Friday, November 11, 2011

Absent Comrades

Today is the day that most people either commemorate Veteran's Day or Remembrance Day, to honor the veterans of the armed forces and also to commemorate the end of the First World War, probably one of the more horrific wars that mankind has ever been involved in.  An entire generation of young men was virtually wiped out, and entire societies were dramatically changed by the events that transpired during the war or afterward.

It's not a real secret that the First World War is one of my primary interests in history.  The war marked the real end of the nineteenth century and shook Europe and the world out of the nineteenth century and brought everyone into the twentieth century.  Everything that we associate with the modern world has direct roots in the First World War, from the Berlin Wall to the troubles in the Middle East.  The world was forever changed and there was no turning back.

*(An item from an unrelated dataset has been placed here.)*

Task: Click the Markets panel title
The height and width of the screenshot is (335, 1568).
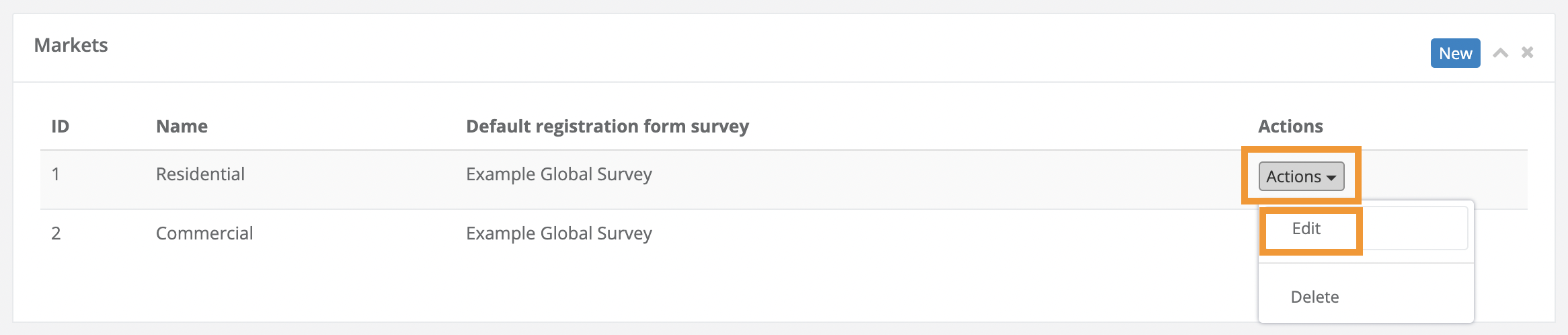Action: [x=71, y=45]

What really keeps my passion going is the fear that it will become a forgotten conflict.  In the United States, WWII and Vietnam are the two wars that have lasted in the public memory.  Korea has been relegated to a dustbin but has seen a resurgence in people pushing it back into the forefront, as evidenced by the presence of a Korean War memorial on the National Mall.  But the First World War has not seen the same treatment, save for a little known memorial tucked away in the woods lining the National Mall (which I had written about previously).

Go and visit it.

In this talk about the nations who commemorate this day, we forget about the other side, the other players in the war.  We forget about the Germans who faced the Allied Powers in those mucky trenches, who faced similar conditions and the same terrifying specter of a twentieth-century war death from a nineteenth-century mindset.  The soldiers on the front also deserve the same honor that those who came from the US, UK, France, Belgium (heck yeah Belgium), Italy, and elsewhere received from their home countries.

Sometimes all you need are wooden crosses and a field of poppies.

Which is why it troubled me to discover that those soldiers who did not have the opportunity to return home have been figuratively been buried in the collective memory of Germans.  They had the misfortune of being overshadowed by the only thing that could top the horror of the First World War: the Second World War, the Holocaust, and everything else that came afterward.  These are men with names and ages.  Men such as Martin Heidrich, a 20 year old musketeer, and August Hütten, a 37 year old lieutenant from Aachen.  Yet they live on in relative anonymity, most likely forgotten by whatever family survived them and most definitely forgotten by the nation as a whole.

Being forgotten is a terrible thing for anyone, but especially those who decided give it all.  I find it especially tragic that those German soldiers suffered the horrors of artillery bombardments, poor living conditions, and chemical warfare to only become buried in the mud of the trenches and the sands of time.  One can only hope that no one forgets any veterans from any war.